■ Instructions for the task: Report the number of lines in the entries below that include the word "agent", and nothing else.

● ● ●

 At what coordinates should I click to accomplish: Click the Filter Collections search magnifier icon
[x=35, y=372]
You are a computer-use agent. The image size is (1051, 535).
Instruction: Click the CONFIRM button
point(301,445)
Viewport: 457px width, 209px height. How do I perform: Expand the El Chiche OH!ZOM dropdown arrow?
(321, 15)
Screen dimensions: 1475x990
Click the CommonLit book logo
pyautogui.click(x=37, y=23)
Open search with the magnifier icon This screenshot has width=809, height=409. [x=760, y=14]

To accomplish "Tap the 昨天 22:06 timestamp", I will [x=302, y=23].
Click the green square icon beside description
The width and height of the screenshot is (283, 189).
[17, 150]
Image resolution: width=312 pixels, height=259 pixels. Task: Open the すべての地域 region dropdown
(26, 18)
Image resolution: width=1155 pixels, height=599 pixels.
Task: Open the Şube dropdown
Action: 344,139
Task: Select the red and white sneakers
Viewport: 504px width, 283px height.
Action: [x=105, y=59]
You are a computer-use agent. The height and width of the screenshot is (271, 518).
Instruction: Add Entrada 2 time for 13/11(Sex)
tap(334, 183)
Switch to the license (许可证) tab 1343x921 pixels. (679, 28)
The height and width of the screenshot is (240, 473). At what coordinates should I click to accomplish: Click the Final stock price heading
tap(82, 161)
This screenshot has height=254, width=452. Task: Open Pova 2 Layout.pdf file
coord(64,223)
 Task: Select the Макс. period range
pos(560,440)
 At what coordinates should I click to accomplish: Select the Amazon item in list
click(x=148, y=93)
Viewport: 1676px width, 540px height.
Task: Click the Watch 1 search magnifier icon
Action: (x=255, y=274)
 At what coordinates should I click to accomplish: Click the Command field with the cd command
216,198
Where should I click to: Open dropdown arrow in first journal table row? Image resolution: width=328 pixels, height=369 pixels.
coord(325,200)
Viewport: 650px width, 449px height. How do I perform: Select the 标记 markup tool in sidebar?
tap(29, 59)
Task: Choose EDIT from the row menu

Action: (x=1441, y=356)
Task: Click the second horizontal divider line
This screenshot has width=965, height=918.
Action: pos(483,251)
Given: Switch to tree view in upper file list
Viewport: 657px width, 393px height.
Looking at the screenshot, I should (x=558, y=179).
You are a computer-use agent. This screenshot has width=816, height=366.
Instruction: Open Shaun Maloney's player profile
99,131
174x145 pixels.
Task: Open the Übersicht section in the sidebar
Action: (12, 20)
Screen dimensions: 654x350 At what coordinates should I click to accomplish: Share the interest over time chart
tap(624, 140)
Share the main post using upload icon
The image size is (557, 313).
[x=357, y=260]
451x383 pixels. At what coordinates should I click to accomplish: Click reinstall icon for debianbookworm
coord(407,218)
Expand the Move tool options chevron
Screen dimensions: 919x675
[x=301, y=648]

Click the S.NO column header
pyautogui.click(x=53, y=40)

● ● ●

■ Written answer: 3